Data quality matters more than data quantity. The old thinking was “collect everything, figure out what’s useful later.” Now, with AI models trained on your data making actual decisions, garbage in means garbage out with much higher stakes. A wrong dashboard number is annoying. An AI-generated customer recommendation based on bad data is a liability.
Privacy regulations have caught up. The Australian Privacy Act reforms mean you can’t just hoard personal data indefinitely. Your strategy needs to account for data minimisation, consent management, and deletion workflows. These aren’t afterthoughts — they’re core infrastructure.
What a modern data strategy looks like
Forget the 40-page document nobody reads. A useful data strategy in 2026 answers five questions:
1. What decisions are we trying to improve? Start with outcomes, not technology. If you can’t name the specific business decisions your data should improve, you don’t have a strategy — you have a storage bill.

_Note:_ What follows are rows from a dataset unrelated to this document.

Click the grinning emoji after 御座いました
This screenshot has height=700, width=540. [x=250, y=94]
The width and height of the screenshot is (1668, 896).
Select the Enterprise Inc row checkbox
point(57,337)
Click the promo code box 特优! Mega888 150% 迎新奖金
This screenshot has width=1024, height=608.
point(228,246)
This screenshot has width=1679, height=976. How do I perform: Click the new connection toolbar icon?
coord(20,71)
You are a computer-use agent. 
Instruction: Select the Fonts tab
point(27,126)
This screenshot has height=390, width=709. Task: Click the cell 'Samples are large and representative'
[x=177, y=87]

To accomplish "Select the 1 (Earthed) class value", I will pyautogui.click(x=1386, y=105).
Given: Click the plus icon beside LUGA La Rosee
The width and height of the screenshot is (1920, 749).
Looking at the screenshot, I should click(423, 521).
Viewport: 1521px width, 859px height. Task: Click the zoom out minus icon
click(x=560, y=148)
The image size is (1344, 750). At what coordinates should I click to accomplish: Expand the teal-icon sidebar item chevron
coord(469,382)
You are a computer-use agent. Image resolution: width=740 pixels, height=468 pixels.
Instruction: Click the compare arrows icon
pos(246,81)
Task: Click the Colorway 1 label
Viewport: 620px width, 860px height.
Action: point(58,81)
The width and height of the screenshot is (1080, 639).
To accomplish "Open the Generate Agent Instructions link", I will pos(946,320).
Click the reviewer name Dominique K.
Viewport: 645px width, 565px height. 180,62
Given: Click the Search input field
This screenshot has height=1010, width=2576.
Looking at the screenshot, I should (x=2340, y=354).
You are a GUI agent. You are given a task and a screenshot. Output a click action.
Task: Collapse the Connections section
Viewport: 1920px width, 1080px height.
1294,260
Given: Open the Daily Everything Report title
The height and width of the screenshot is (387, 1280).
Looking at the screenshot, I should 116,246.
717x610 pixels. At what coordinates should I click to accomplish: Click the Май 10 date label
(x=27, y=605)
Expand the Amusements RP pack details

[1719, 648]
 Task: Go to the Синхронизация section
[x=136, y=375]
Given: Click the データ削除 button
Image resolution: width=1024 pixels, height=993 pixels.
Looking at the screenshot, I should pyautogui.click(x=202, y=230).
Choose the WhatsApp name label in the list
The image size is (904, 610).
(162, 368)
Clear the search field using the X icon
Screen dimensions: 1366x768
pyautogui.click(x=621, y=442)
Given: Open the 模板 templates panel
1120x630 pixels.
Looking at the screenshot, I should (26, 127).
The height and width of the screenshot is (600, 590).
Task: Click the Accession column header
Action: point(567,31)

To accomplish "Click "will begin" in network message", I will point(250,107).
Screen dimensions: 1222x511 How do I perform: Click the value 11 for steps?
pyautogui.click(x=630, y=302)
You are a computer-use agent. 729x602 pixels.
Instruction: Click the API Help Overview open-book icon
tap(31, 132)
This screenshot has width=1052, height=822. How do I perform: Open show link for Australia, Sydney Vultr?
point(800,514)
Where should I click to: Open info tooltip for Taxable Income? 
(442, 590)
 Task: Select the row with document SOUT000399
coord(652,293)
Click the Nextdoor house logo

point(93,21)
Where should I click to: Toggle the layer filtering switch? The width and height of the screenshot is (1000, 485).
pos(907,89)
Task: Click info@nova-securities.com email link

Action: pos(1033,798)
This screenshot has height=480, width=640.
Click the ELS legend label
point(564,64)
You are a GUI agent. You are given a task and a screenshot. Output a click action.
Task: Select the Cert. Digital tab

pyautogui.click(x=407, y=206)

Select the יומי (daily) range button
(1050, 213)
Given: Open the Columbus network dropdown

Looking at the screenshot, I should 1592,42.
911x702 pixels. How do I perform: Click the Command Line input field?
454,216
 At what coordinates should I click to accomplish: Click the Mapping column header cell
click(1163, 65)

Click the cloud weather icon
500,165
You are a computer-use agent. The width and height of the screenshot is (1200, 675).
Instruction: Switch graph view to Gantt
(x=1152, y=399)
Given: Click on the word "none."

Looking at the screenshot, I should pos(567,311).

2. Where does our most valuable data actually live? Hint: it’s probably not all in your warehouse. Customer conversations, support tickets, sales call recordings, and even Slack threads contain insights that never make it into structured databases.
3. Who needs access, and how quickly? Real-time dashboards sound impressive, but most business decisions don’t need real-time data. A daily refresh is fine for 90% of use cases. Over-engineering data freshness is a common and expensive mistake.
4. How are we measuring data quality? Not just “is the data there?” but “is it accurate, complete, and timely?” According to Gartner, organisations estimate the average cost of poor data quality at $12.9 million per year. Even small businesses lose thousands to duplicate records, outdated contacts, and inconsistent formats.
5. What’s our plan for AI readiness? This doesn’t mean building an AI platform. It means ensuring your data is documented, accessible via APIs, and governed well enough that you could feed it to an AI tool without causing a compliance disaster.
The people problem
Technology is the easy part. The hard part is getting humans to change how they work with data.
Most data strategies fail because they’re written by the data team and ignored by everyone else. A strategy that requires every sales rep to log calls in a specific format will fail if the sales team wasn’t involved in designing it.
The best data strategies we’ve seen are co-authored. The data team provides the technical framework. The business teams define what they actually need. Finance sets the budget constraints. Legal sets the compliance boundaries.
It’s slower. It’s messier. It works.
Start small
You don’t need to rewrite everything at once. Pick one business process — say, customer onboarding — and map the data flow end to end. Where does data enter the system? Where does it get stuck? Where does it fall out?
Fix that one process. Then move to the next.
A data strategy that improves one thing per quarter is infinitely more valuable than a comprehensive document that improves nothing.
The bottom line
Your data strategy isn’t a technology document. It’s a business document that happens to involve technology. If the people running your business can’t explain it in plain language, it’s not working.
Rewrite it. Keep it short. Make it useful. And for the love of everything, stop putting “data lake” in the executive summary like it means something to your CFO.